Eliahu Inbal uses the 1954 Nowak score for this recording (originally released by Teldec) of Bruckner’s Seventh. The performance often impresses for the clarity and logic of Inbal’s direction. What you don’t get, though, is the richness of detail and sonic presence that the best versions afford. Compare the opening with that of Karajan’s 1989 DG Vienna recording: The tremolando violins seem too loud and the cellos’ entry at bar 3 is not only too loud, but as the theme unfolds, precisely-notated dynamic fluctuations also fail to register fully.
But Inbal makes an effectively abrupt shift into the faster-moving second theme, later building a finely controlled crescendo at the close of the movement. Karajan’s last DG recording highlights more inner texture, including second violin and viola interplay, bassoon lines, and lower brass pedal points. Inbal’s Adagio is sensitively drawn (with no cymbal crash at the climax) but there are several off-stage noises audible during the solemn coda for the Wagner tubas.

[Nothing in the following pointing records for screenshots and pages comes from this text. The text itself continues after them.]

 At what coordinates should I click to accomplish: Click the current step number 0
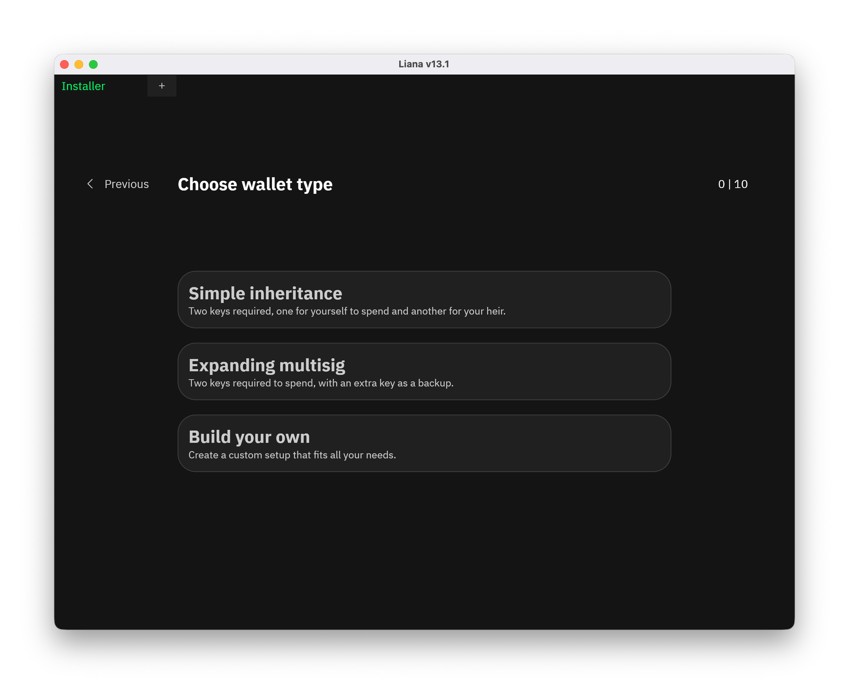tap(721, 184)
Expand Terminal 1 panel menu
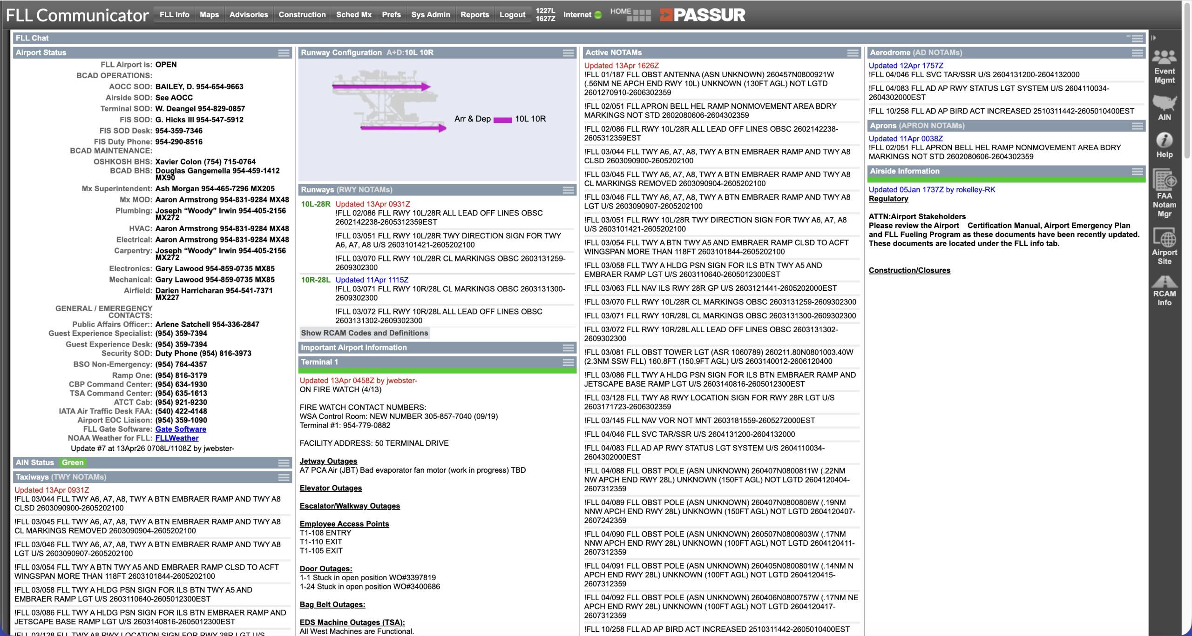 pyautogui.click(x=568, y=362)

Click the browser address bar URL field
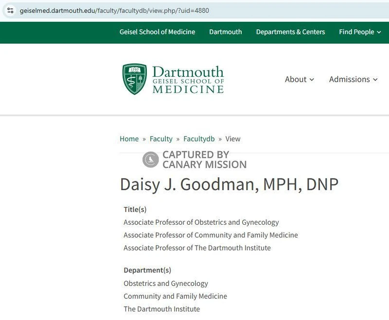coord(112,9)
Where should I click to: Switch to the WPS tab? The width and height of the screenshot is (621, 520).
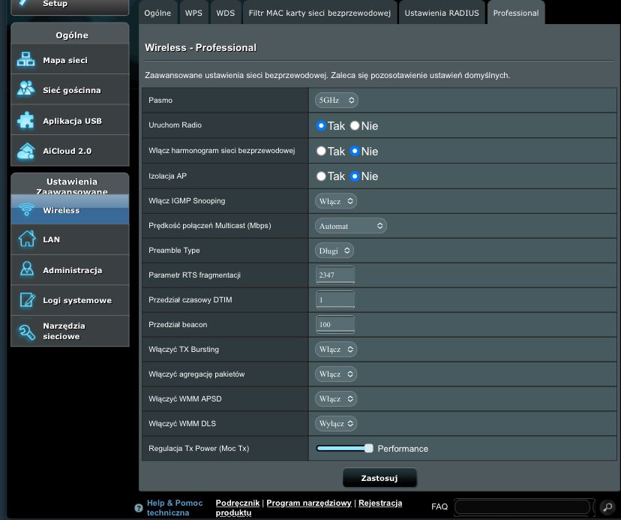pos(194,13)
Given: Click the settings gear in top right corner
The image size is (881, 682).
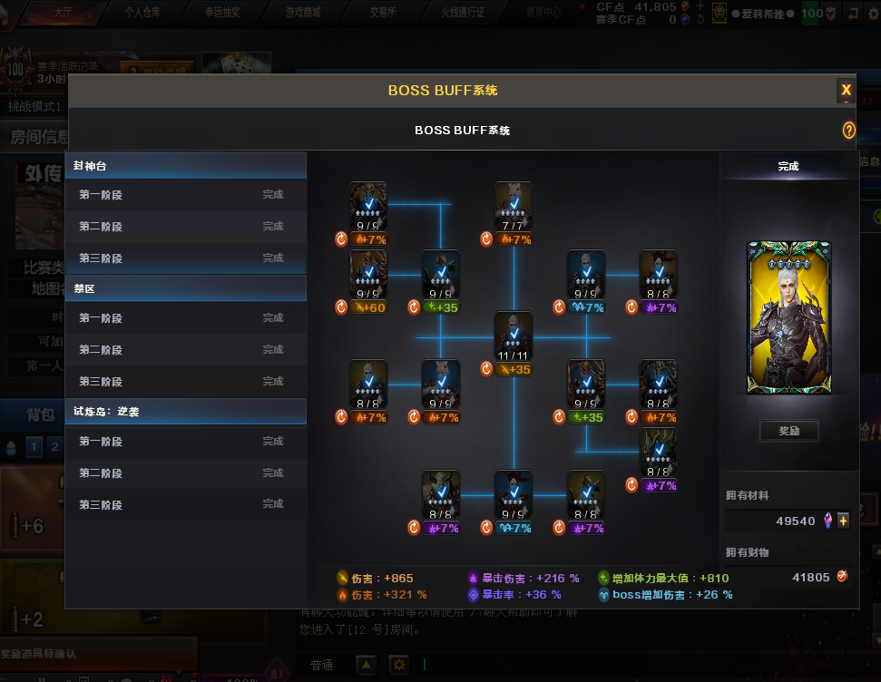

The finale is again well judged, but the recording doesn’t allow several key details of scoring to register as well as they should. These mostly concern the final E major peroration. Though it may seem unimportant on paper, bass tuba and bass trombone drop down the octave 13 measures from the end. It’s hardly audible here, but it should signal the start of the final crescendo. Karajan makes a point of it, as do Celibidache (in his EMI Munich account) and Georg Tintner (Naxos). Still, especially if price is your primary concern, Inbal remains a contender in a sparsely populated field of budget Bruckner Sevenths.